December 19, 2011
Splendor from the Sea
The small wonders of the natural world with which I'm familiar here in northern Vermont are mosses and lichen and fungi, with an occasional charming little snail. The shells of land snails are very plain and workaday, though, compared with their mollusc cousins from the sea.
This vivid collection of seashells looked like a treasure chest that had been emptied on a Brooklyn dining room table. My sister and her husband had been to Sanibel Island, famous for the mounds of shells found on its beaches, shells of all different types, colors and shapes.
I love seeing the geometry of the spiral forms of what I believe are whelk shells. Bands of color flow down and across the shells, according to the mathematical Fibonacci Spiral.

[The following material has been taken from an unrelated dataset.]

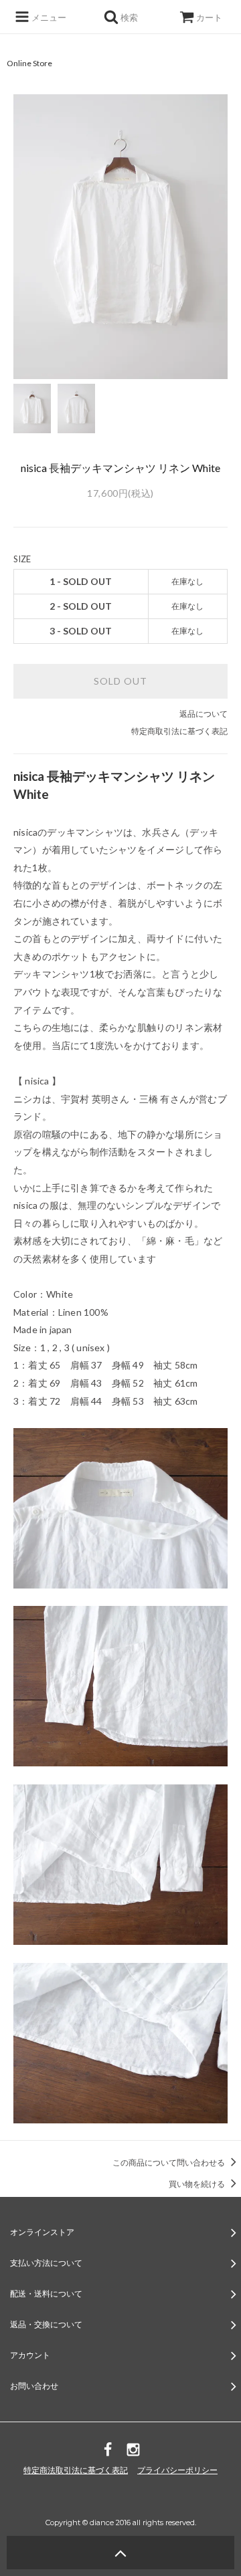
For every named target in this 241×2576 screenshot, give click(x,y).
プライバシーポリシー (177, 2470)
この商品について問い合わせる (169, 2162)
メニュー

Conch shells also display the spiral construction. It's a marvelous mystery to me that nature has an underlying rational order.
Cockle shells come in a beautiful array of colors, with patterns that look as though they were carefully painted in order to heighten the effect of the crisp corrugation.
I never knew that seashells came in plaid. What a delight these coquinas shells are!
Finally, some very delicate shells, irregular in form, glistening like mother of pearl, with pools of yellow or pink. Looking at all these shells, noticing each variation in color and shape, was like going on a surprising trip to a new and unknown world, full of delight.